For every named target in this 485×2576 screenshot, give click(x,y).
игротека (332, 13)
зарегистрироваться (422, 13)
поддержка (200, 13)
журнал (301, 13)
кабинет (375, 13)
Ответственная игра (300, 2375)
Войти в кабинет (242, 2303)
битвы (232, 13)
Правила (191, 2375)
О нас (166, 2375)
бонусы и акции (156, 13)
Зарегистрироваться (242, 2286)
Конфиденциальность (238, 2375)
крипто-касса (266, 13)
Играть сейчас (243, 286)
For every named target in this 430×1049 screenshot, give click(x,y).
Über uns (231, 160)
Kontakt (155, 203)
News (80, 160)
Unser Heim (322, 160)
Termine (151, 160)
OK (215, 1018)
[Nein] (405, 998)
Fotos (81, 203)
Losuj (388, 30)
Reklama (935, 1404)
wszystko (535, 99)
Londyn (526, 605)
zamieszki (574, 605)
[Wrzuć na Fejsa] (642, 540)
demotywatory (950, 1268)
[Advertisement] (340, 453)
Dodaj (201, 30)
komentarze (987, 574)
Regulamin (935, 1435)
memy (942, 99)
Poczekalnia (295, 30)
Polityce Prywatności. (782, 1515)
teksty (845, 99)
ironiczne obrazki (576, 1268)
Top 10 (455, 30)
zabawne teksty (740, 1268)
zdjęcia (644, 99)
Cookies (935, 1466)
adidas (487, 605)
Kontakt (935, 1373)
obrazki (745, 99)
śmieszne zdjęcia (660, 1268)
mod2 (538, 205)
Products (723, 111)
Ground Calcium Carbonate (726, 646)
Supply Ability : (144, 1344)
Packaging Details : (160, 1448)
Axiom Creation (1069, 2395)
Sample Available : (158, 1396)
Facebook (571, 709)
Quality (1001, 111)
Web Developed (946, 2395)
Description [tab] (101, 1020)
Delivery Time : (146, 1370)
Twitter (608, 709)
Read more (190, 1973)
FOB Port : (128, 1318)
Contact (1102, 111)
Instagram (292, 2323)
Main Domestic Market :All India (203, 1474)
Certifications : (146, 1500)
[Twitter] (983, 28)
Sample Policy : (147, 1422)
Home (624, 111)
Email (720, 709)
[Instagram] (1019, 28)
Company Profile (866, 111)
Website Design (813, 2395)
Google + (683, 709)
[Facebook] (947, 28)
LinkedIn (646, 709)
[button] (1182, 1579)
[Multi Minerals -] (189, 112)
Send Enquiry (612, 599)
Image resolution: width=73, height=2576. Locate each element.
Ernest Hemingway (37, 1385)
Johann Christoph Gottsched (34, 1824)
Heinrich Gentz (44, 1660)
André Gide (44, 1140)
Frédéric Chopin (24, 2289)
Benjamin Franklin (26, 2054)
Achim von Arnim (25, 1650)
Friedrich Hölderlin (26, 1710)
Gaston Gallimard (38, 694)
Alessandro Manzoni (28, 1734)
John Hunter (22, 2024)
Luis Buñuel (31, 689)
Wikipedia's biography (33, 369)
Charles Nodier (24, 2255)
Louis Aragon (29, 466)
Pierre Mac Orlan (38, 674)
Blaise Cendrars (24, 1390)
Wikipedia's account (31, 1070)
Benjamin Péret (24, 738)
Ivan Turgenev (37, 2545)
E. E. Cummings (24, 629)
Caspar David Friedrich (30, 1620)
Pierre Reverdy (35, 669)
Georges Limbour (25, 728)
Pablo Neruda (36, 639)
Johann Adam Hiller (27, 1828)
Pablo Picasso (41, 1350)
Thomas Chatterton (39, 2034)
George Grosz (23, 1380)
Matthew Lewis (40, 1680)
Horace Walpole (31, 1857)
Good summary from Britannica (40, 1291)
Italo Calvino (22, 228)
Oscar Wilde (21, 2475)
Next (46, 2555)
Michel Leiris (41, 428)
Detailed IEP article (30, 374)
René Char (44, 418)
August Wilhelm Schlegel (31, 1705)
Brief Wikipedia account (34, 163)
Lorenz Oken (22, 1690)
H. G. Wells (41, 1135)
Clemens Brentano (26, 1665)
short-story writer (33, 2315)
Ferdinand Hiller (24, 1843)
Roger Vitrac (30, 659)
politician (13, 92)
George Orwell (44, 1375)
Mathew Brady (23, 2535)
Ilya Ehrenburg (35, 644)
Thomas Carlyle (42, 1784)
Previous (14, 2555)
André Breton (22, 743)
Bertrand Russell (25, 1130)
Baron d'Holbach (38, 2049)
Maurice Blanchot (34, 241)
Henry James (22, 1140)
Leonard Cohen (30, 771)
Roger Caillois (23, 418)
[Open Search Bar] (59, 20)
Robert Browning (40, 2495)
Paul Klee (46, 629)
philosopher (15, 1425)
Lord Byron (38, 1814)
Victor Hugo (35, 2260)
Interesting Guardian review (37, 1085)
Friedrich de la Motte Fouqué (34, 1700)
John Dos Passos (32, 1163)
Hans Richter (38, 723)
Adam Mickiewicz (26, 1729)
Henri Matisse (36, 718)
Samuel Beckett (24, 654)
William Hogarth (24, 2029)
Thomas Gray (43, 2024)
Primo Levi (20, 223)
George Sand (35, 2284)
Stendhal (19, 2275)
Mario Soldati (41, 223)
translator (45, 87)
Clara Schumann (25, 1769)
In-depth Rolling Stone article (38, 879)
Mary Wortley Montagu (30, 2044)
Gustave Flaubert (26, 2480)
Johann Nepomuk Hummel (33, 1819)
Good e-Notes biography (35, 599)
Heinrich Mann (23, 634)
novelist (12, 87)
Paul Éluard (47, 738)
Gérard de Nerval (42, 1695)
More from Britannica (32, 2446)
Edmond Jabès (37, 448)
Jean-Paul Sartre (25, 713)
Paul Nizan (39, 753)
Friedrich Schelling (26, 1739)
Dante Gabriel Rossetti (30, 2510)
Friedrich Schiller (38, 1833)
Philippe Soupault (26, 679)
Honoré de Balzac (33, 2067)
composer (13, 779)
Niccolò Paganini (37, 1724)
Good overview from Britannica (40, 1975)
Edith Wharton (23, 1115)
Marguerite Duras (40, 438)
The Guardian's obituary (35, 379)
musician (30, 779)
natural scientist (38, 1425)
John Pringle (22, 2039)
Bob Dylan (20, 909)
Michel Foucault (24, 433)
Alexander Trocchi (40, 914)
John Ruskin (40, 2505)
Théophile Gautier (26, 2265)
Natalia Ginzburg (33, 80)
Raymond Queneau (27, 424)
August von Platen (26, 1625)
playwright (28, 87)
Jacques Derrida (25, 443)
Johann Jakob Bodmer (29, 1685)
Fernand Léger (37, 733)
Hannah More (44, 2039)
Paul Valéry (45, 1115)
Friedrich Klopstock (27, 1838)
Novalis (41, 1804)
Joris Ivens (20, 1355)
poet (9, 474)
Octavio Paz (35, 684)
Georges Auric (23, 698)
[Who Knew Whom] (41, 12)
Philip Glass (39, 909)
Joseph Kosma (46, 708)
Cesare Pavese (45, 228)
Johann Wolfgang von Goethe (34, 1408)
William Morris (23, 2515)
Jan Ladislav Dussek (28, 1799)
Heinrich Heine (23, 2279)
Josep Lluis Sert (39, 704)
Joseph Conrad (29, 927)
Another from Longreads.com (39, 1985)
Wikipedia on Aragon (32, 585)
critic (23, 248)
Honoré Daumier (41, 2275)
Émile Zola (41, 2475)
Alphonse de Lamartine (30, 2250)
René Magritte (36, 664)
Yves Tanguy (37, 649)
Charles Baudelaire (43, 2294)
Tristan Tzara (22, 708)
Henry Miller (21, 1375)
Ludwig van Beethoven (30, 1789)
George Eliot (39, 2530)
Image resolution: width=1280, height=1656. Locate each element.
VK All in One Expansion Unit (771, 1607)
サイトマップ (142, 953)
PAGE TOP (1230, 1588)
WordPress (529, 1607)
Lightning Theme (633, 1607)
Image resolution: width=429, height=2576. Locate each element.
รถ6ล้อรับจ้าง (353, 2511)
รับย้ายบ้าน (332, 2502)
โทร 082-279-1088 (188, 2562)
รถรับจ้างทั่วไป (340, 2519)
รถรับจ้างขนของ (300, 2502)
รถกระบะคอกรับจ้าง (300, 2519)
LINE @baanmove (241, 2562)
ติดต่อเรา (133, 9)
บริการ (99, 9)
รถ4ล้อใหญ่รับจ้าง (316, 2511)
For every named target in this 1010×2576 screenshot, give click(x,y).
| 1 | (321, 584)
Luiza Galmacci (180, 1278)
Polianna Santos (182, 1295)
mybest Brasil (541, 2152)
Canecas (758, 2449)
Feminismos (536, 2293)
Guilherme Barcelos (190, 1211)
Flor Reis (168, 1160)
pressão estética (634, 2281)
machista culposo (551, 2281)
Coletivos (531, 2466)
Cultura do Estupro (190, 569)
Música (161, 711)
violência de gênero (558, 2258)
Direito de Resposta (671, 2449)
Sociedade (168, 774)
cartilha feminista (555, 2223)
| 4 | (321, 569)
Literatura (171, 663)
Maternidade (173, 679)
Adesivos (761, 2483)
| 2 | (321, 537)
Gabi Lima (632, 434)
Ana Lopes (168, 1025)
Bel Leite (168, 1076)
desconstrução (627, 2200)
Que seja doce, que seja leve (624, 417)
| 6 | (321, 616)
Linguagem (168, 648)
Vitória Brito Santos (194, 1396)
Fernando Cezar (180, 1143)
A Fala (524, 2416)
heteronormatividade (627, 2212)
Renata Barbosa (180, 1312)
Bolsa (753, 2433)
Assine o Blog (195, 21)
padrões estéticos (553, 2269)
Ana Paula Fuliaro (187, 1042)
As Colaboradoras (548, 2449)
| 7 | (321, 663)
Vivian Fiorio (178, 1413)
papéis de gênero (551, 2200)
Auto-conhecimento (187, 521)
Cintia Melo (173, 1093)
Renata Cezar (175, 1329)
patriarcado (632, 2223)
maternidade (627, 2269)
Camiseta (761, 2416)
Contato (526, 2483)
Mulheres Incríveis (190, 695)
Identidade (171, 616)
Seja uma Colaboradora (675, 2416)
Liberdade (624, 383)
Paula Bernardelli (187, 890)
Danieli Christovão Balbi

#####

**Activity**
Please return only the lines above, starting at the line that has "Friedrich Klopstock (27, 1838)" and ending at the line that has "Image resolution: width=429, height=2576.", keeping both and leaving each one unchanged.

**Solution to the exercise**
Friedrich Klopstock (27, 1838)
Novalis (41, 1804)
Joris Ivens (20, 1355)
poet (9, 474)
Octavio Paz (35, 684)
Georges Auric (23, 698)
[Who Knew Whom] (41, 12)
Philip Glass (39, 909)
Joseph Kosma (46, 708)
Cesare Pavese (45, 228)
Johann Wolfgang von Goethe (34, 1408)
William Morris (23, 2515)
Jan Ladislav Dussek (28, 1799)
Heinrich Heine (23, 2279)
Josep Lluis Sert (39, 704)
Joseph Conrad (29, 927)
Another from Longreads.com (39, 1985)
Wikipedia on Aragon (32, 585)
critic (23, 248)
Honoré Daumier (41, 2275)
Émile Zola (41, 2475)
Alphonse de Lamartine (30, 2250)
René Magritte (36, 664)
Yves Tanguy (37, 649)
Charles Baudelaire (43, 2294)
Tristan Tzara (22, 708)
Henry Miller (21, 1375)
Ludwig van Beethoven (30, 1789)
George Eliot (39, 2530)
Image resolution: width=1280, height=1656. Locate each element.
VK All in One Expansion Unit (771, 1607)
サイトマップ (142, 953)
PAGE TOP (1230, 1588)
WordPress (529, 1607)
Lightning Theme (633, 1607)
Image resolution: width=429, height=2576. Locate each element.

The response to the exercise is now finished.